Bernstein D P, Lemmens H J M
Department of Anesthesiology, Palomar Medical Center, Escondido, CA, USA.
Med Biol Eng Comput. 2005 Jul;43(4):443-50. doi: 10.1007/BF02344724.
The study's goal was to determine if cardiac output (CO), obtained by impedance cardiography (ICG), would be improved by a new equation N, implementing a square root transformation for dZ/dtmax/Z0, and a variable magnitude, mass-based volume conductor Vc. Pulmonary artery catheterisation was performed on 106 cardiac surgery patients pre-operatively. Post-operatively, thermodilution cardiac output (TDCO) was simultaneously compared with ICG CO. dZ/dtmax/Z0 and Z0 were obtained from a proprietary bioimpedance device. The impedance variables, in addition to left ventricular ejection time TLVE and patient height and weight, were input using four stroke volume (SV) equations: Kubicek (K), Sramek (S), Sramek-Bernstein (SB), and a new equation N. CO was calculated as SV x heart rate. Data are presented as mean +/- SD. One way repeated measures of ANOVA followed by the Tukey test were used for inter-group comparisons. Bland-Altman methods were used to assess bias, precision and limits of agreement. P< 0.05 was considered statistically significant. CO implementing N (6.06 +/- 1.48 l min(-1)) was not different from TDCO (5.97 +/- 1.41 l min(-1)). By contrast, CO calculated using K (3.70 +/- 1.53 l min(-1)), S (4.16 +/- 1.83 l min(-1)) and SB (4.37 +/- 1.82 l min(-1)) was significantly less than TDCO. Bland-Altman analysis showed poor agreement between TDCO and K, S and SB, but not between TDCO and N. Compared with TDCO, equation N, using a square-root transformation for dZ/dtmax/Z0, and a mass-based Vc, was superior to existing transthoracic impedance techniques for SV and CO determination.

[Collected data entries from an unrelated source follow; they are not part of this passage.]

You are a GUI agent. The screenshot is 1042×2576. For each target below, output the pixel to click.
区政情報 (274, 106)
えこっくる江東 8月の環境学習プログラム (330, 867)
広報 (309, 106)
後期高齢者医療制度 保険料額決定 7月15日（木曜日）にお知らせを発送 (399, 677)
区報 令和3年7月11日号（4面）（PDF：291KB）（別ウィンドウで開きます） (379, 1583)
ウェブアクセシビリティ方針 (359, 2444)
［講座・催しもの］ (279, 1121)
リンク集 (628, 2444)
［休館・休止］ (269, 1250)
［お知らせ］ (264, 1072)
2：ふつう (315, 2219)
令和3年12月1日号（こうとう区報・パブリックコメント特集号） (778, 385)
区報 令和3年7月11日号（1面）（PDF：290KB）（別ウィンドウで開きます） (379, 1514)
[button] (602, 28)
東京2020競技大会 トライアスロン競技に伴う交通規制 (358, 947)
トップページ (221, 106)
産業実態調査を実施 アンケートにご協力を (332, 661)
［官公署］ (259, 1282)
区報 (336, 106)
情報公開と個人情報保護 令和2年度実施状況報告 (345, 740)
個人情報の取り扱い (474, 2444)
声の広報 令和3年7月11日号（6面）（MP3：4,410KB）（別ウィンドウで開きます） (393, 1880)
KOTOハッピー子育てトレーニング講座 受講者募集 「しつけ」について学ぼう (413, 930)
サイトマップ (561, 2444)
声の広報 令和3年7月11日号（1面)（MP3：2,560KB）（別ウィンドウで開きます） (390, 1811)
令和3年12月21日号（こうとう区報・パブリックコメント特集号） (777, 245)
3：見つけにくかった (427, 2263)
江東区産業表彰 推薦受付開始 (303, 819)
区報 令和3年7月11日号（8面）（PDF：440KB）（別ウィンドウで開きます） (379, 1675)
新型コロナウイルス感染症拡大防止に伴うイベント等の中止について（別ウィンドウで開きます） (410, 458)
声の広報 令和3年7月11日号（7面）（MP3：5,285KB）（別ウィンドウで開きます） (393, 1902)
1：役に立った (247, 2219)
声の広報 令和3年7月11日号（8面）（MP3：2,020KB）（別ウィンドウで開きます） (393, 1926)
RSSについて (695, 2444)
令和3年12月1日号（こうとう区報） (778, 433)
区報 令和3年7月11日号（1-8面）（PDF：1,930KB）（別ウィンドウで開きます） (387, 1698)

该研究的目的是确定通过阻抗心动图(ICG)获得的心输出量(CO)是否会因新方程N而得到改善,该方程对dZ/dtmax/Z0进行平方根变换,并采用可变大小、基于质量的容积导体Vc。对106例心脏手术患者术前进行肺动脉导管插入术。术后,将热稀释法心输出量(TDCO)与ICG CO同时进行比较。dZ/dtmax/Z0和Z0由一台专利生物阻抗设备获得。除左心室射血时间TLVE以及患者身高和体重外,阻抗变量通过四个每搏输出量(SV)方程输入:库比克(K)、斯拉梅克(S)、斯拉梅克 - 伯恩斯坦(SB)以及新方程N。CO计算为SV×心率。数据以平均值±标准差表示。采用单因素重复测量方差分析,随后进行Tukey检验用于组间比较。采用Bland - Altman方法评估偏差、精密度和一致性界限。P < 0.05被认为具有统计学意义。采用方程N计算的CO(6.06±1.48升/分钟)与TDCO(5.97±1.41升/分钟)无差异。相比之下,采用K(3.70±1.53升/分钟)、S(4.16±1.83升/分钟)和SB(4.37±1.82升/分钟)计算的CO显著低于TDCO。Bland - Altman分析显示TDCO与K、S和SB之间一致性较差,但TDCO与N之间一致性良好。与TDCO相比,方程N对dZ/dtmax/Z0进行平方根变换并采用基于质量的Vc,在SV和CO测定方面优于现有的经胸阻抗技术。